Wie zu Hause fühlen. Das ist der Grundgedanke der Alternativen Lebensräume. Die „Krone“ besucht einen solchen Betrieb und gibt Einblicke.
Ein Mann kehrt den Eingang des Bauernhauses Krenn. Er begrüßt uns voller Freude und zeigt den Weg. Doris Krenn, die Bäuerin, kommt entgegen, nimmt uns herzlich in Empfang und erzählt ihre Geschichte: „Um meinen Nebenerwerbsbetrieb erhalten zu können, war ich gezwungen, mir ein zweites Standbein aufzubauen, das auch von Zuhause aus funktioniert“, erzählt die Krankenpflegerin. Sie bietet seit 2008 das Konzept Alternative Lebensräume an.

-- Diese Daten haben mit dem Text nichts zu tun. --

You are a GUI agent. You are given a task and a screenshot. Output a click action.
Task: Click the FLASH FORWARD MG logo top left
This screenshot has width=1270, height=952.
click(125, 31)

Und das läuft wie in einem Pflegeheim ab, nur in kleinem Rahmen.
Vier Männer und eine Frau leben bei der 55-Jährigen in Klein St. Paul. Bis Pflegestufe drei darf man betreuungsbedürftige Menschen jeden Alters beherbergen. „Bei diesem Angebot ist die Bewohneranzahl auf sechs begrenzt, damit der Familienanschluss, die Liebe und Fürsorge geben sind“, erklärt die Familienmama.
Ziel ist es, den Klienten einen strukturierten Tagesablauf zu bieten und vorhandene Fähigkeiten zu erhalten. „Wer mag, hilft im Stall und im Haushalt mit.“ Es wird gemeinsam gespielt und jeder hat seine Privatsphäre. Die Pflegenden fühlen sich sichtlich wohl. Denn bei der Führung durch das Haus Krenn flüstert uns Bewohnerin Erika (83) zu: „Doris ist einfach so gut zu uns!“
Arbeit zahle sich nicht mehr aus
Die Bäuerin liebt ihre Arbeit, eines kritisiert sie aber: „Weil wir nicht inflationsangepasst sind, sondern bei uns das Allgemeine Sozialversicherungsgesetz gilt, und wir dadurch nicht mehr verdienen - die Teuerung spielt mit - rentiert sich unsere Arbeit kaum.“
Dem Land ist das Problem bekannt. „Ein Wirtschaftsprüfer wurde herangezogen. Ergebnisse sind Ende April zu erwarten“, sagt Stefan Hafner, Pressesprecher der zuständigen Landesrätin Beate Prettner.